▶ [What is needed]:
Answer these questions using the referee's report below:
1. What is the title of the article under review?
2. Which scholar once admonished that the text was not necessarily being performed?
3. Who performs eclogue 6 in the anecdote the author accepts uncritically?

FROM Referee
RE "An Early Stage in Vergil's Career"
Most efficiently to meet your request for corrections, suggestions or criticisms that may be of use to the author, I share with you some of my notes from reading (numbered as follows: Page, paragraph, line--'key words' as needed). Through it all, I have tried to keep in mind what I imagine to be the mission of ————— in view of the varied public it serves in the branches of our profession, which needs more than ever to find ways of communication among its members in every calling as well as reaching out to a wider public. Articles, then, ought to be examplary in the way they handle ancient evidence and digest it for diverse readers.
1,1--'scholars do not usually recognize the full significance...ancient
sources...Bucolica...performed publicly in a theater...insufficient scholarly
attention':
typical premises to justify an essay, yet in this case
false, showing lack of familiarity with scholarly discussion in recent
decades, how theatrical presentation of the Bucolica established Vergil's
public profile and role in shaping the ideology of the new regime.
2,1--'lets us know only that something by Vergil was performed':
but the whole context in Tacitus' Dialogus*Maternus' praise of poetry*reveals a great deal about the early reception of Virgil*his quasi-mythic persona in his own time*, but NOT what text it was that occasioned the applause NOR INDEED (as Henry Rowell once admonished), that said text was being performed (more likely a verse interpolated, as actors and orators often did ad hominem: many examples in Cicero, Laberius, etc): all of which would have to be sifted carefully (and has been in recent discussion). Author elides Tacitean context, ideological perspective, distance in time, and rides rough-shod where critical discrimination and historical imagination required.
3,1: Author accepts uncritically Servian anecdote of Cytheris performing eclogue 6, w/o pondering difficulties, among them Cicero's hearing it before 43 BCE and praising Vergil in words drawn from the Aeneid (12,168). Author should weigh significance of fact that Servius resembles Tacitus in joining the names of Vergil and Cicero: a cultural-historical paradigm.

Data extracted from a collection:
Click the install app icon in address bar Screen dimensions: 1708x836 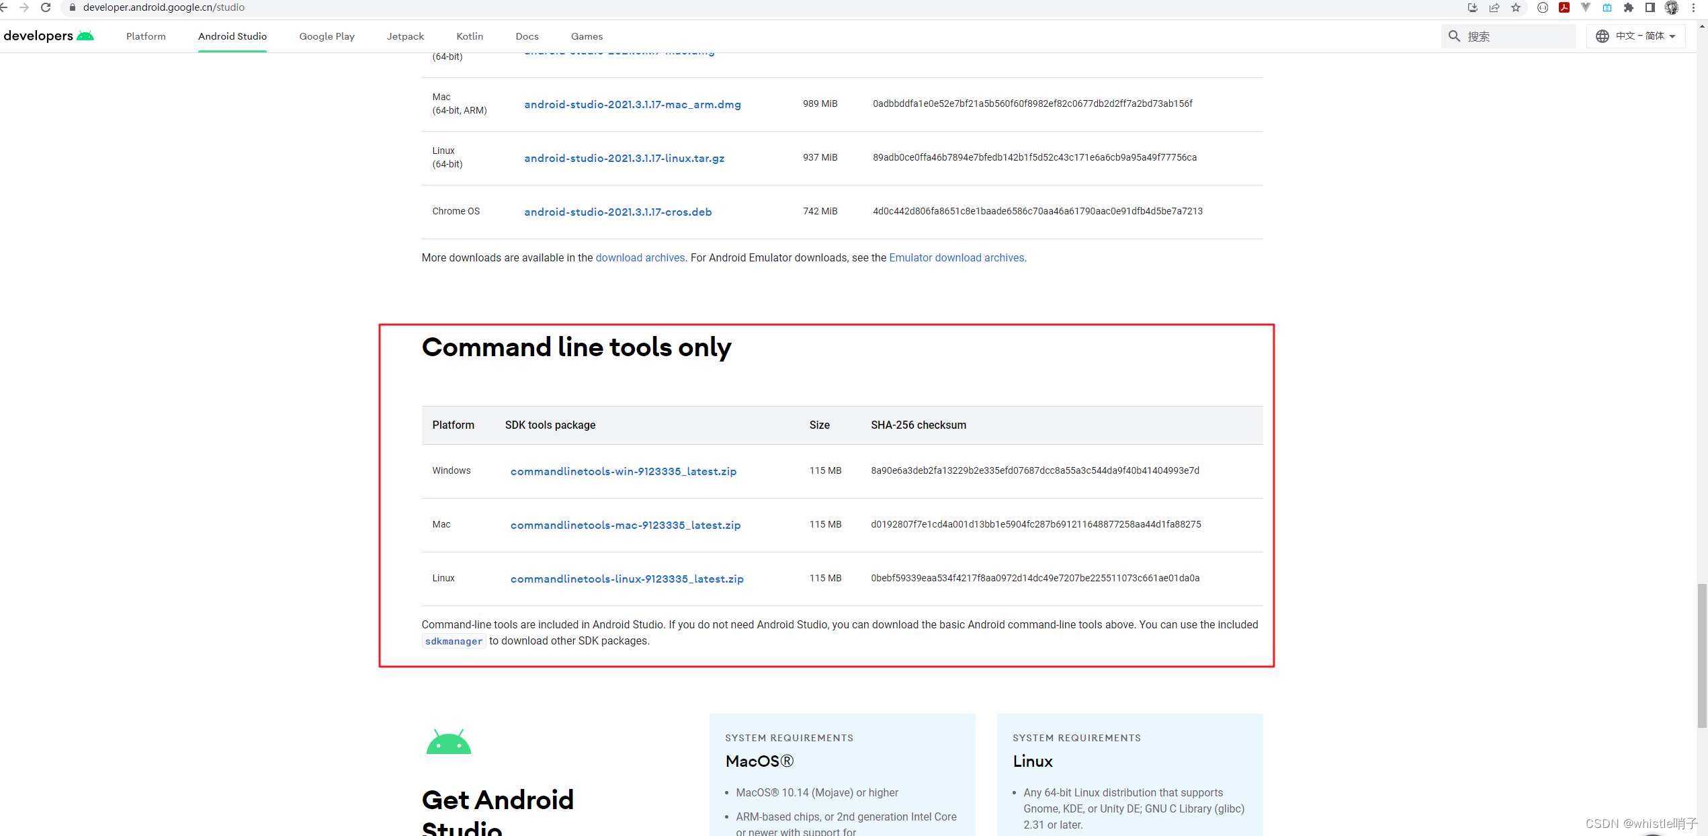point(1472,7)
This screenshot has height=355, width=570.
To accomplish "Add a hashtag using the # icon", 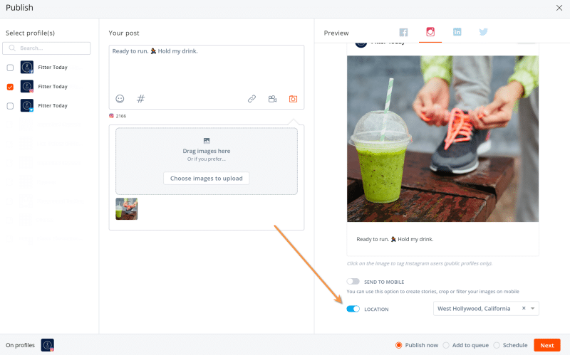I will 140,99.
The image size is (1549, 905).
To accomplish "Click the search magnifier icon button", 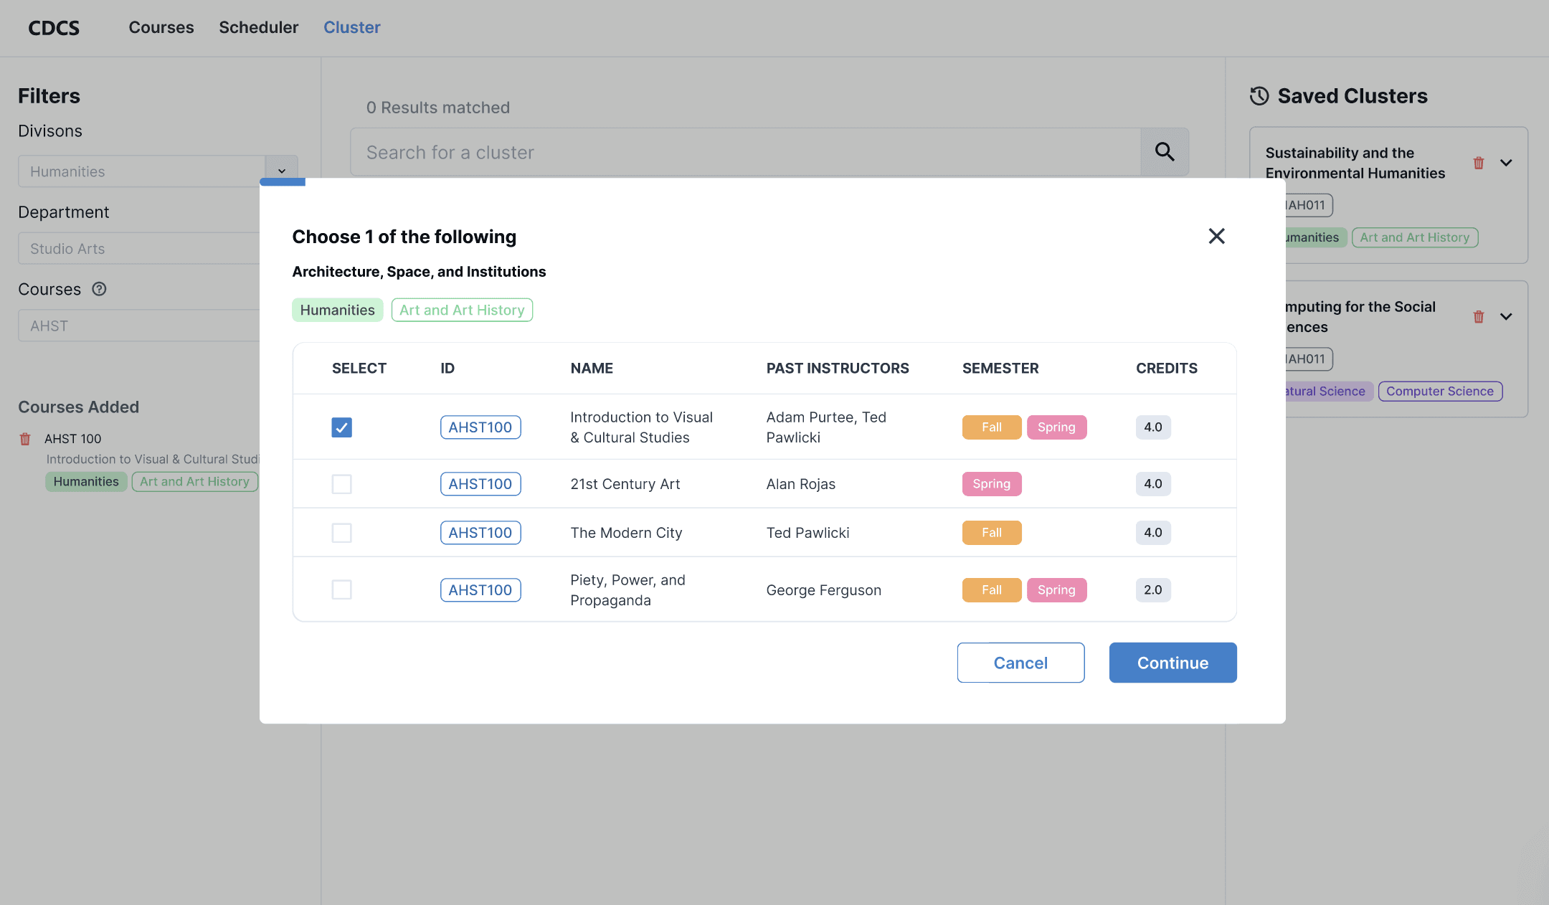I will (1165, 152).
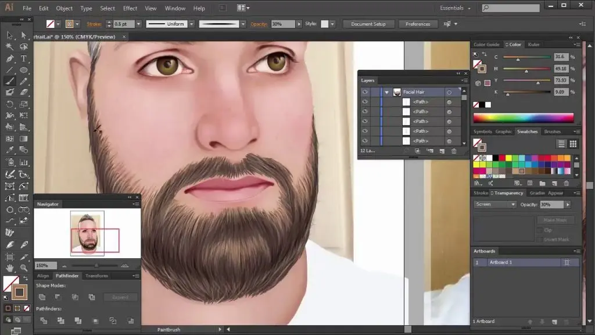
Task: Click the Preferences button
Action: tap(418, 24)
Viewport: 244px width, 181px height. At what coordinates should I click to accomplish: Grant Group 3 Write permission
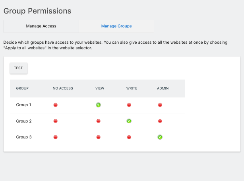point(129,137)
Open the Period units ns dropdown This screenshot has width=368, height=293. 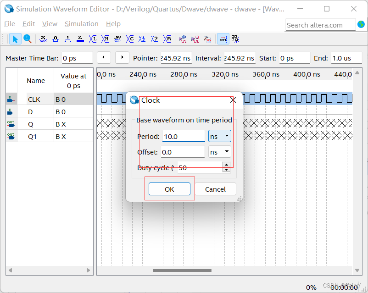219,136
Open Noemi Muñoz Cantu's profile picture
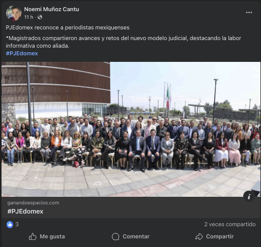 pos(14,13)

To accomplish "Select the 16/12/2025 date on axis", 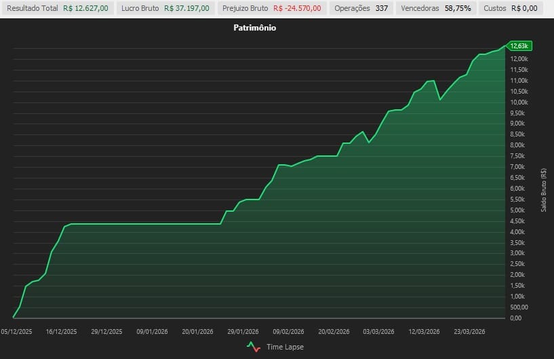I will coord(62,332).
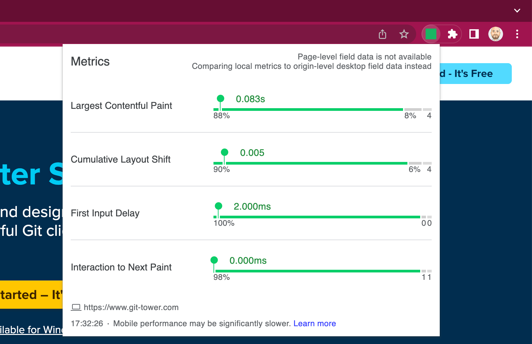Open the user profile avatar

pos(496,34)
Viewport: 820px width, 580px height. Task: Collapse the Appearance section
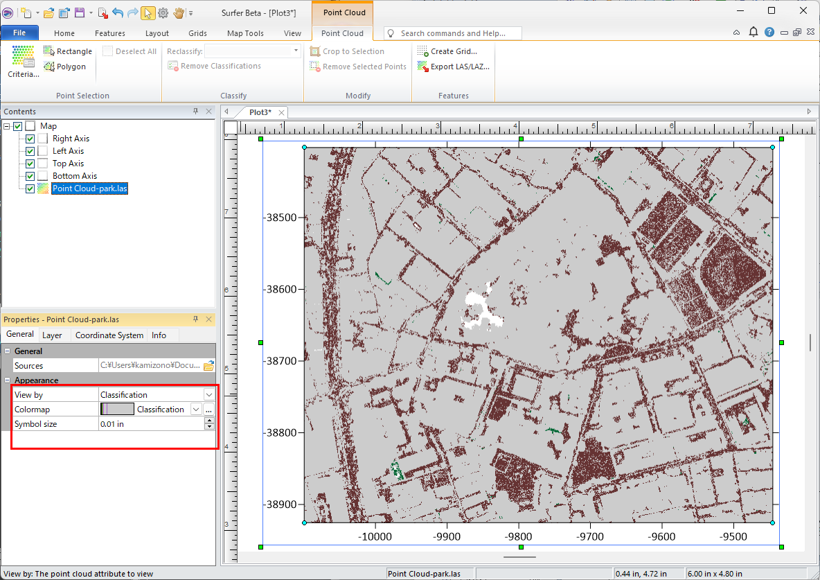coord(8,380)

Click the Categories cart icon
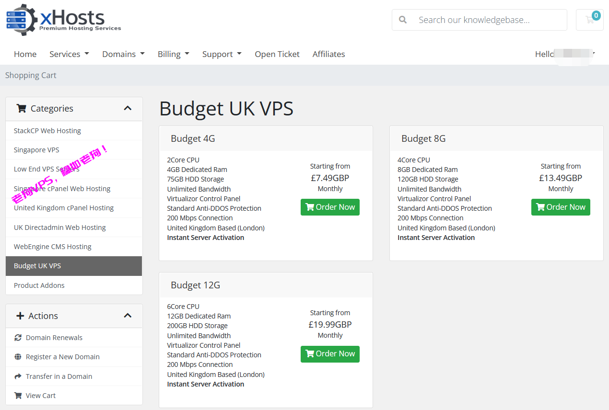[21, 108]
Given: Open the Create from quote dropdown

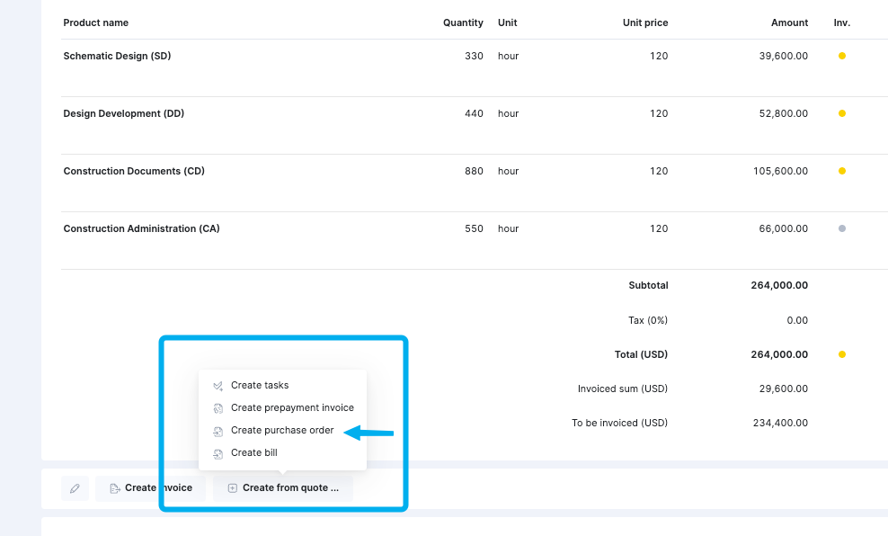Looking at the screenshot, I should point(283,487).
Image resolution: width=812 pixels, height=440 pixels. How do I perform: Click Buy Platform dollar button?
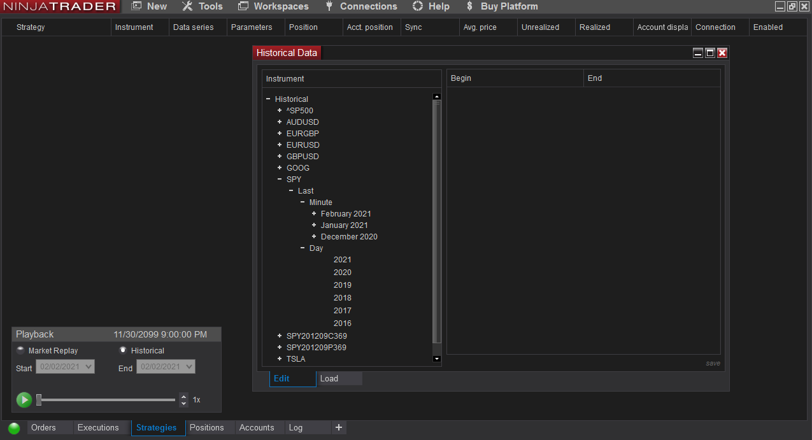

▶ [Solution for this task]:
1. "An Early Stage in Vergil's Career"
2. Henry Rowell
3. Cytheris